Fortunately, we can use Julia to manage array jobs for us with fabulous ClusterManagers.jl package. It gives us two options on how to initiate the cluster with array jobs. The first option is to start the TCP/IP server on the cluster login node and start array jobs which would start Julia processes and in that establish connection with the master process by TCP/IP connection. The second option is to use a filesystem to establish the connection between master and workers.
First, let's consider the TCP/IP connection between master and workers. Before submitting an array job, we need to set up the listening process to which the workers connect. The second step is to submit an array job which initiates the workers, and then we need to wait until scheduler puts in the running state
using Distributed using ClusterManagers ElasticManager(cookie="foobar") # Initiate workers run(`qsub -t "echo \"using ClusterManagers; ClusterManagers.elastic_worker(\"foobar\",\"hpc05\",port=9000) > julia"`) while nworkers()!=5 sleep(1) end pmap(x->x^2,1:10) # To end the job kill(workers())
The last step after calculations kills all workers, and so releasing resources given by the scheduler.
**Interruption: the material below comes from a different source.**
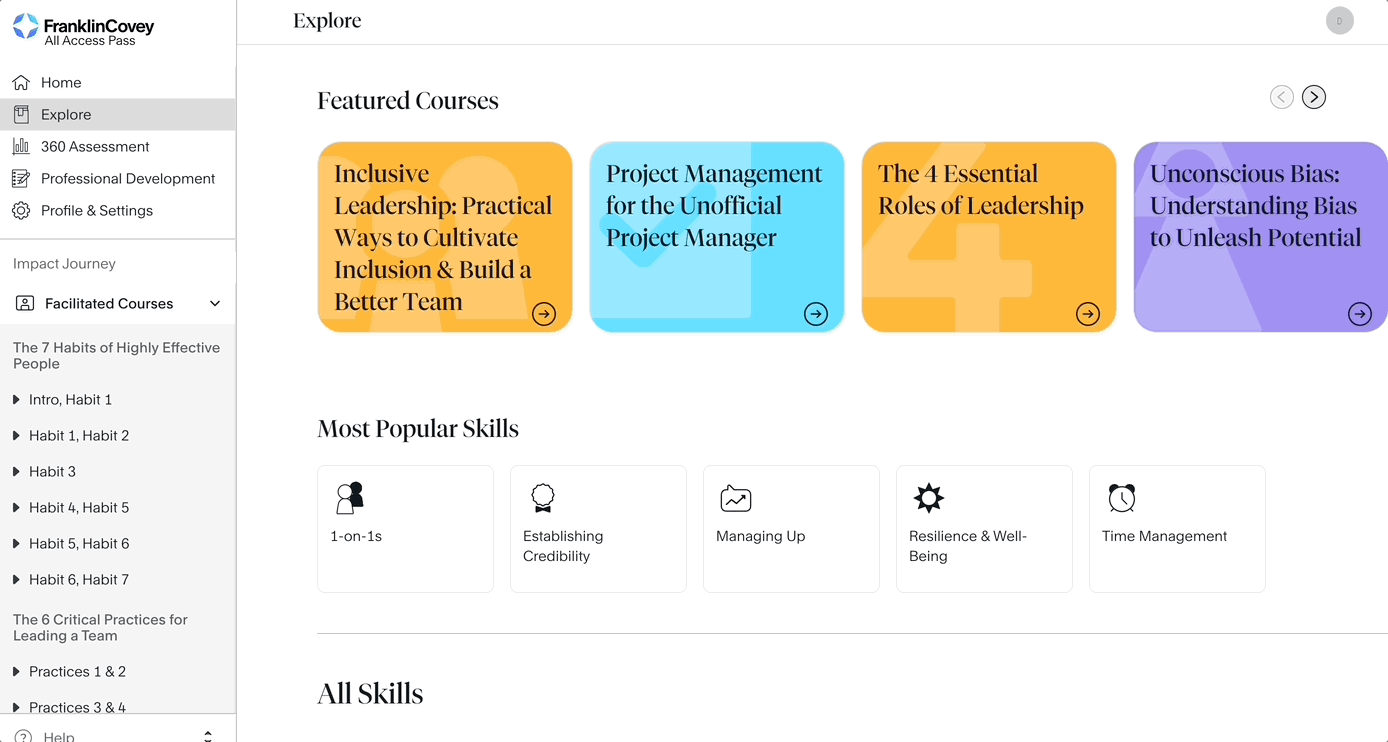The height and width of the screenshot is (742, 1388).
Task: Go to Home in the sidebar
Action: [x=61, y=83]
Another possibility is to use filesystem for communication with workers. For that ClusterManagers.jl offers a simple
addprocs_pbs function which would schedule job and initiate workers with this simple function at once.
using Distributed using ClusterManagers addprocs_pbs(5) pmap(x->x^2,1:10)
At the end to finish the job, one can exit the Julia process or remove all allocated workers.
For the last project, I extensively used communication through filesystem because that was the only thing I knew. I did find it however annoyingly slow to initiate, so I started to think about better ways of initiating it, and that's how eventually I got these experiences on how to initiate the Cluster.
After reflecting with this blog post, I think Julia has excelled with giving excellent tools for parallel computing. Moreover, with this post, I think I have accomplished the goal of showing that it is rather easy to start using the cluster. Nevertheless, the tools could be more comfortable.
Particularly the ClusterManagers.jl could make it equally easy to initiate the PBS cluster with TCP/IP connection as it is with the filesystem. Also not always array jobs are supported by the scheduler; thus it would be nice to optionally use the ordinary scheduling (giving nodes and processes per nodes).
Moreover, I think there could be a significant improvement in how we interact with the cluster. At the moment we are accustomed to ssh into the cluster, send our code there, schedule the job and transfer the data back. A better way I envision would be to create a macro which from the user perspective could work similarly as
@spawn and return a remote reference. Something like
N = 100 # The @cluster macro would see that @cluster hpc05 10 begin # .juliarc could host cluster information using Distributed using MyModule # Modules would be synchronised with cluster automatically as also the necessary source files. res = pmap(x->(println(x),f(x)),N) # Text output would be redirected locally end res # All variables in the global scope of the cluster would be visible locally afterwards execution and possibly also during that.